Novartis is set to test Pear Therapeutics’ digital therapeutic treatment for schizophrenia in a Phase 2 clinical trial.
The experimental candidate, similar to Pear’s other approved digital therapeutics, consists of software providing cognitive behavioral therapy, social skills training, and illness self-management, paired with anti-psychotic medication.
To assess the effect of the digital therapeutic, called Pear-004, Novartis will enroll approximately 100 schizophrenia patients taking standard of care medication and randomize them to receive either the experimental intervention or a sham treatment.
Over the past year, Pear has shown it can convince regulators of the safety and efficacy of digital therapeutics by winning approvals for its treatments for substance use disorder, and most recently, opioid use disorder. For Pear, those approvals are potentially just the start, though. Together with Novartis, the digital therapeutic pioneer wants to use software to treat a wide range of diseases.
The proof-of-concept clinical trial in schizophrenia marks an important point in Pear’s push to move into additional indications. So far, Pear has shown its apps can encourage sustained treatment in people with substance use disorders. Now, Pear must prove the same for schizophrenia, one of the top 25 causes of disability in the world.
Pear noted that while medication-only treatment can reduce symptoms like hallucinations and delusions, side effects like obesity and diabetes can deter patients from sticking to their regimen.
Novartis, which partnered with Pear in March, will run the multi-site Phase 2 clinical trial. The Swiss pharma company plans to enroll around 100 schizophrenia patients and assess the effect of 12 weeks of Pear-004 on their symptoms, as measured using the Positive and Negative Syndrome Scale.
The partners’ belief that Pear-004 can improve outcomes in schizophrenia patients is underpinned by evidence that psychosocial treatments, such as cognitive behavioral therapy (CBT), can have positive effects on people with the condition. However, as in substance-use disorders, access to these resource-intensive interventions can be limited, depriving some patients of the benefits.

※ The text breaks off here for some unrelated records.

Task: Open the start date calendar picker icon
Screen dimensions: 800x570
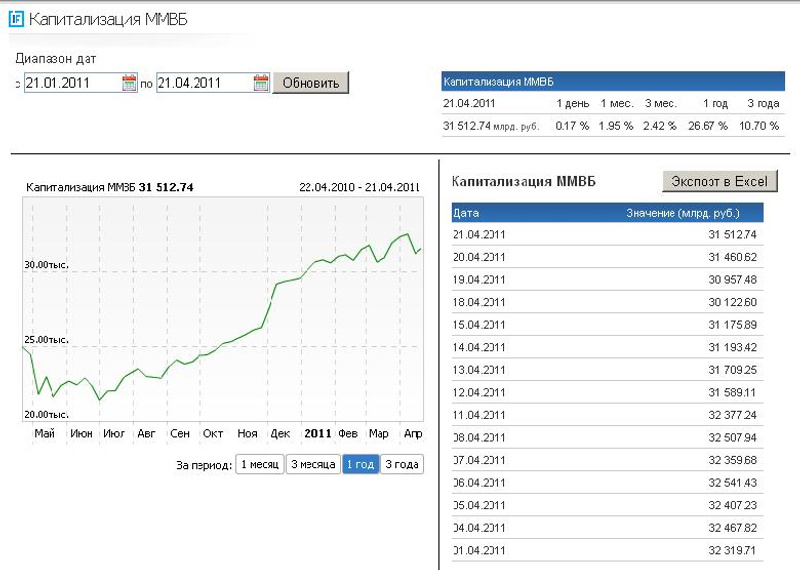Action: [129, 83]
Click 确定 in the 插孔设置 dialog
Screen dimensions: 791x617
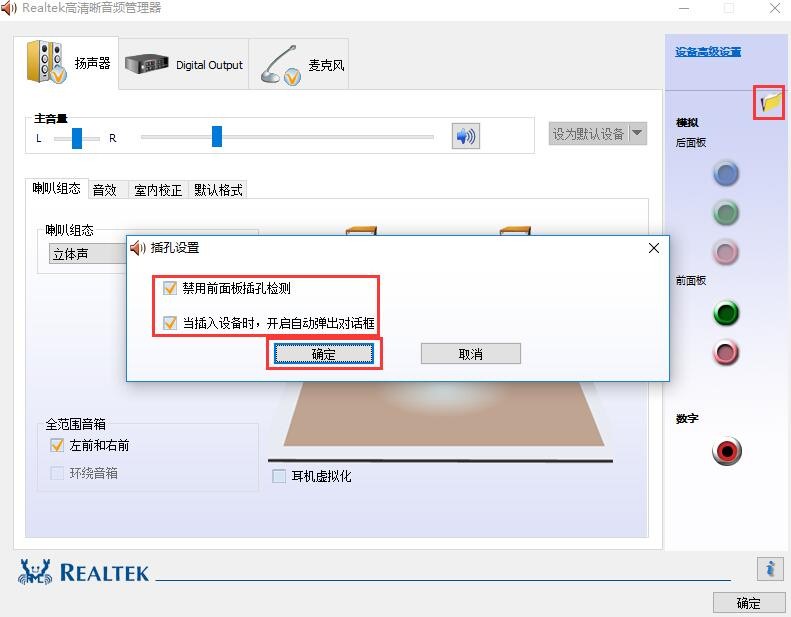(324, 354)
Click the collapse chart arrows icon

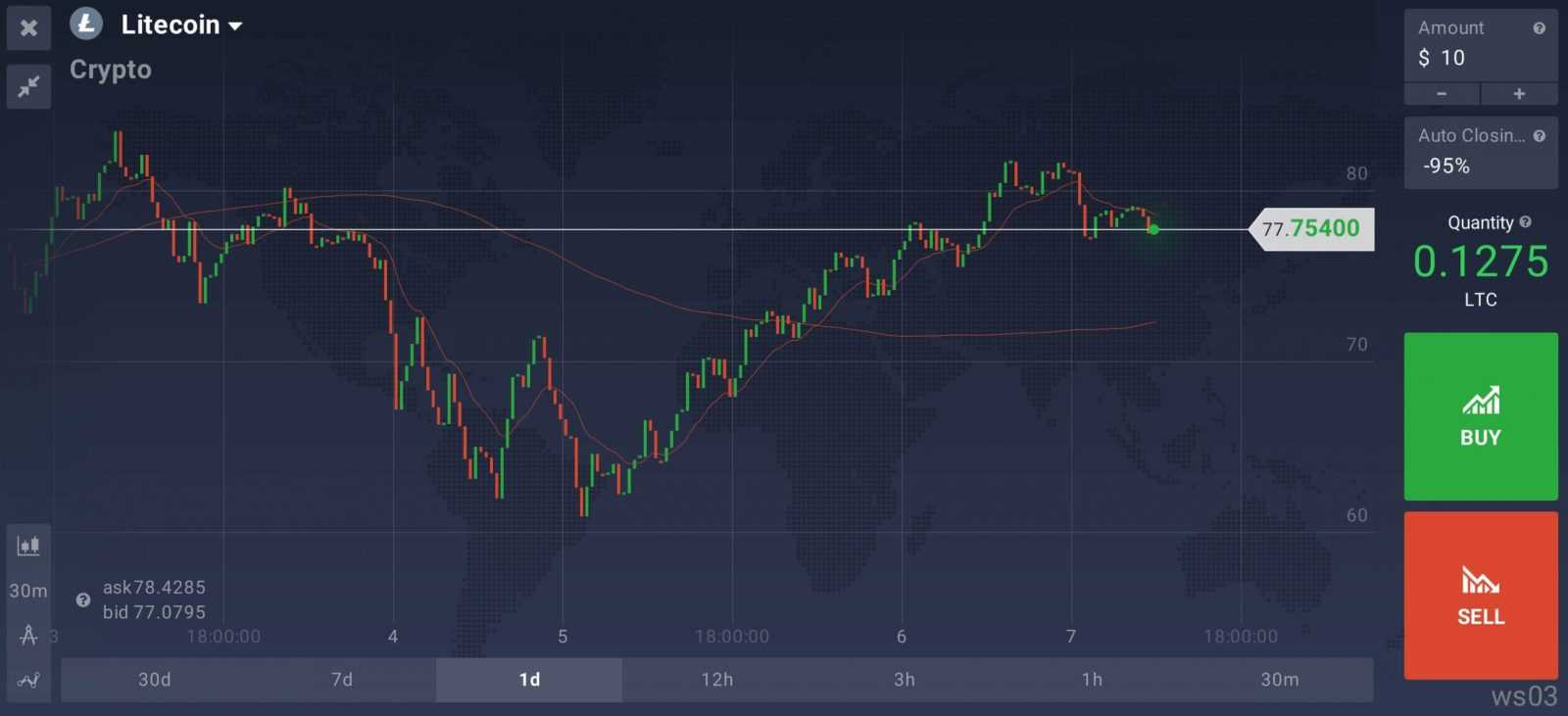(x=28, y=87)
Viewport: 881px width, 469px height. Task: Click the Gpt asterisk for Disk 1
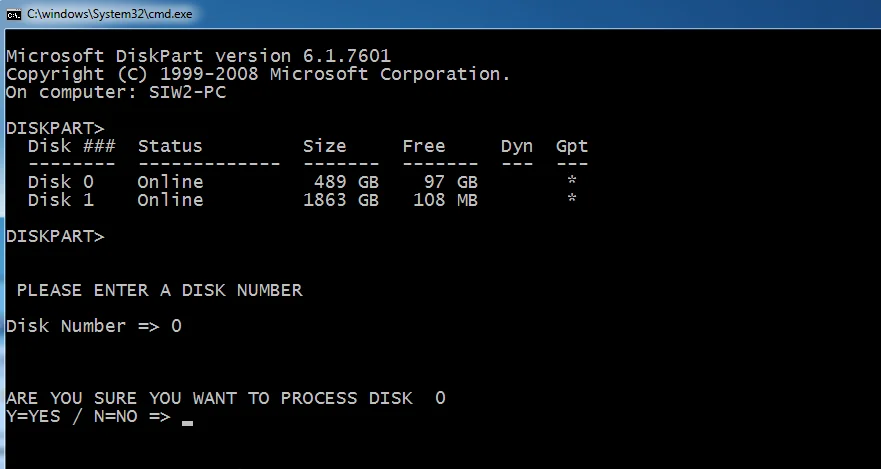[x=571, y=199]
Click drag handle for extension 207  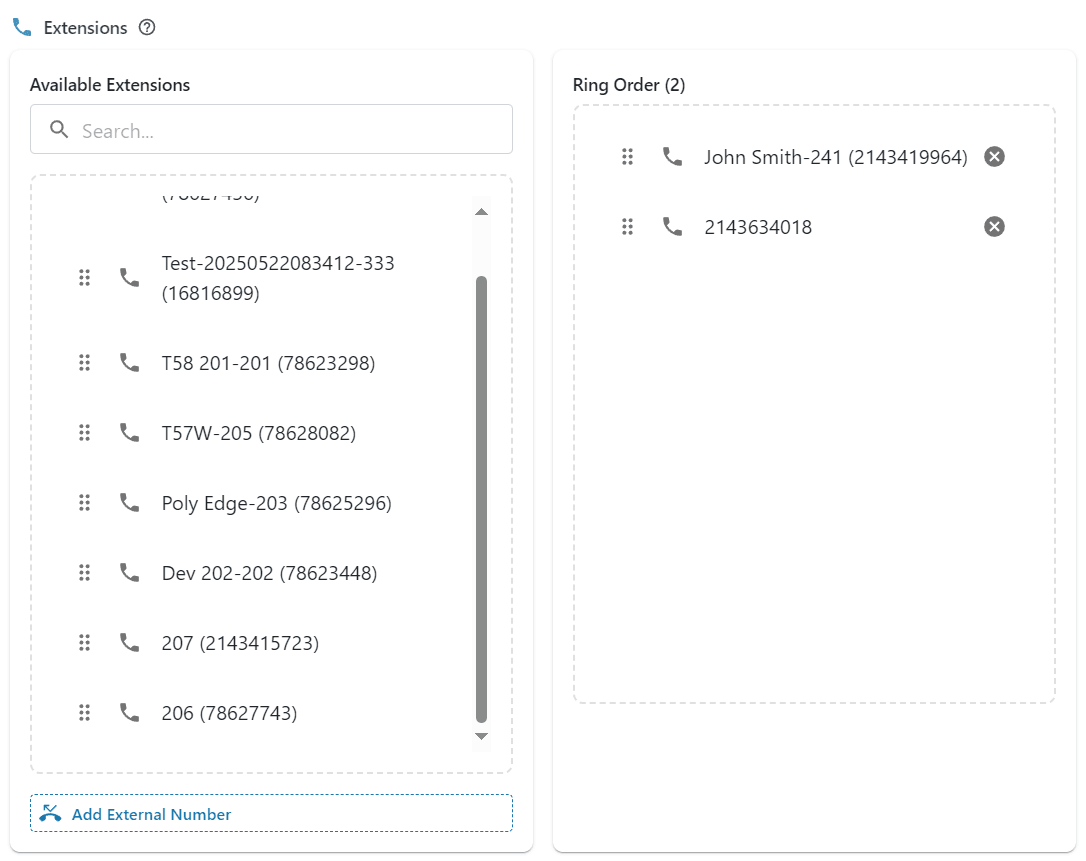(x=85, y=643)
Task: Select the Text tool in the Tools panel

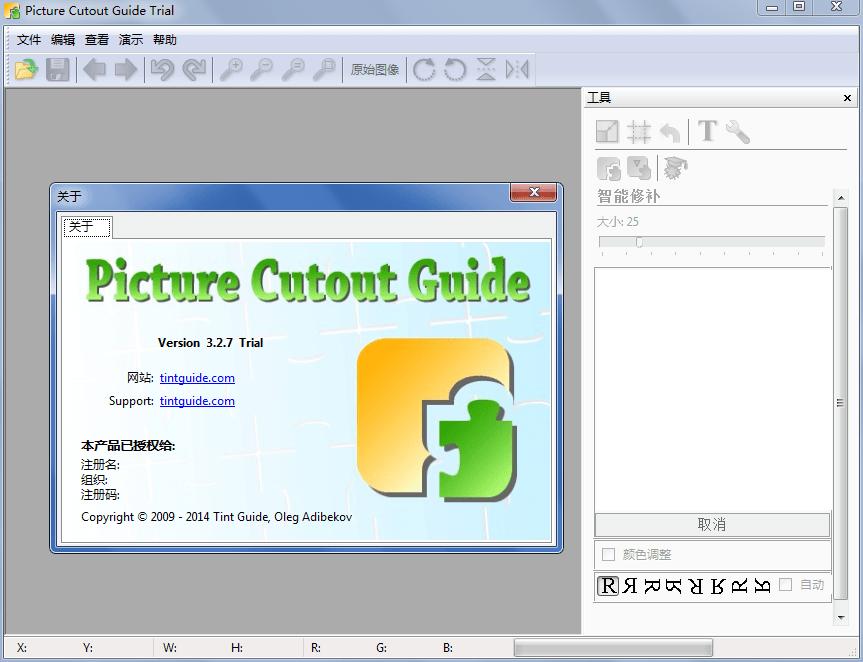Action: (707, 131)
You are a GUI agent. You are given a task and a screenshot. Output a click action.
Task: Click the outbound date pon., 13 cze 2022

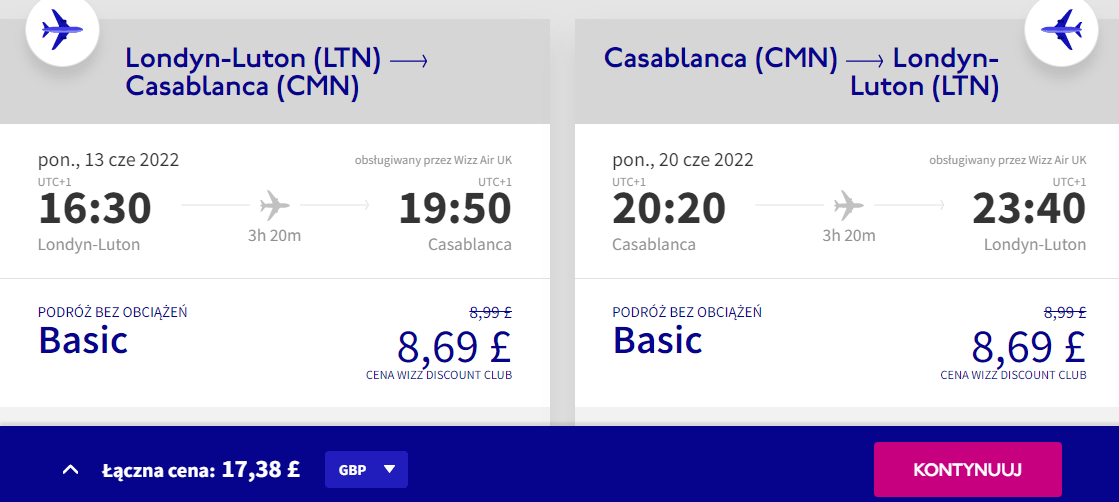tap(108, 159)
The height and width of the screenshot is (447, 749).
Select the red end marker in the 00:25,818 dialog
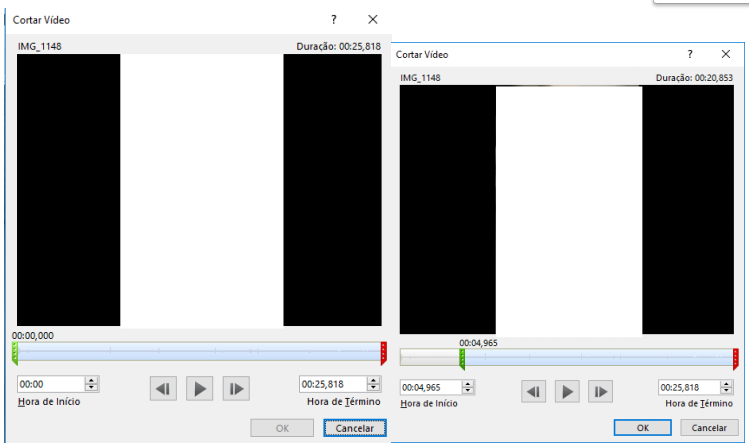tap(383, 352)
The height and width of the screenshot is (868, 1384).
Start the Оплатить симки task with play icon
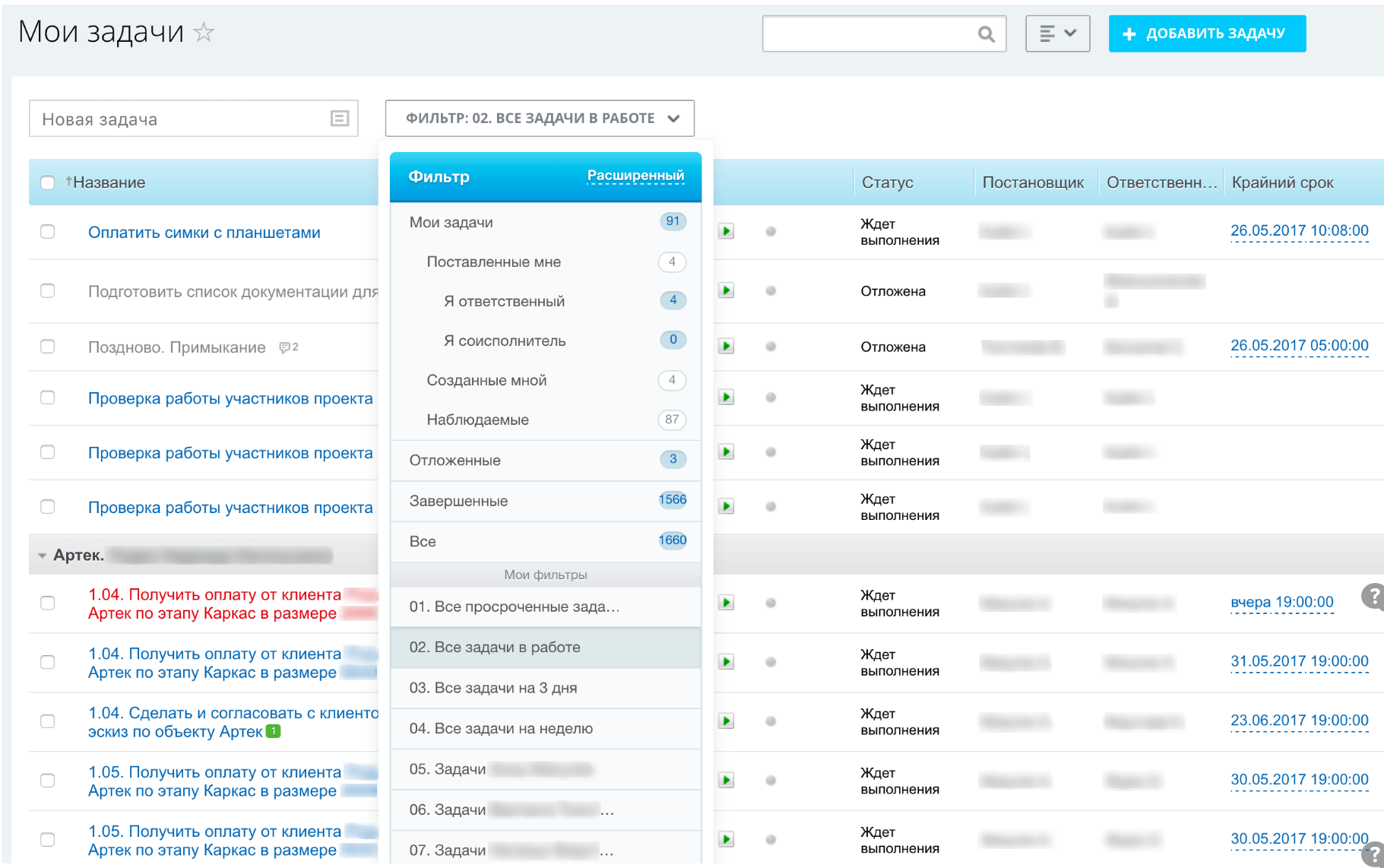(x=727, y=231)
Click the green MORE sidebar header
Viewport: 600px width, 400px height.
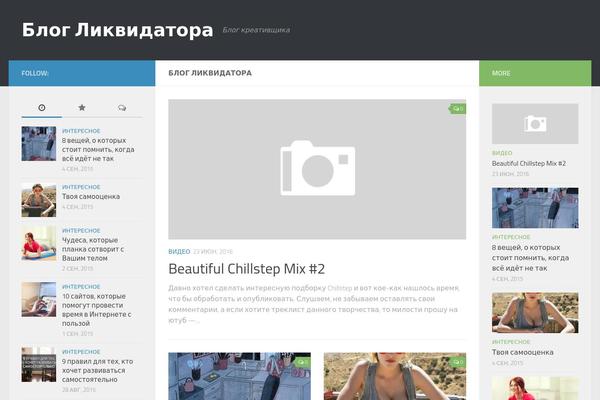tap(535, 73)
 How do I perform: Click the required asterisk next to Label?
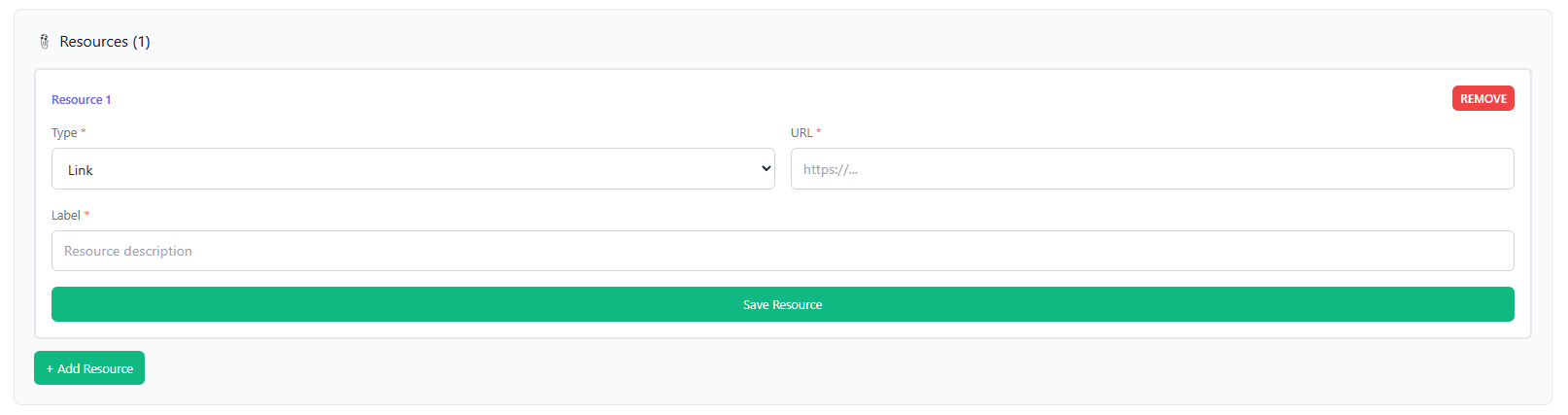[86, 215]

Pear, which is part of FDA's digital health software Pre-Cert program pilot, thinks digital therapeutics can fill this gap between patient needs and treatment availability by providing software that is more scalable than face-to-face interactions. The idea is to replicate what works in face-to-face psychosocial interventions, such as the rewarding of certain positive behaviors, in an app that more patients can access and use between clinic visits.
In addition to schizophrenia, Pear is also working with Novartis on an earlier-stage treatment for multiple sclerosis and has wholly-owned programs targeting insomnia, traumatic brain injury and a clutch of other indications.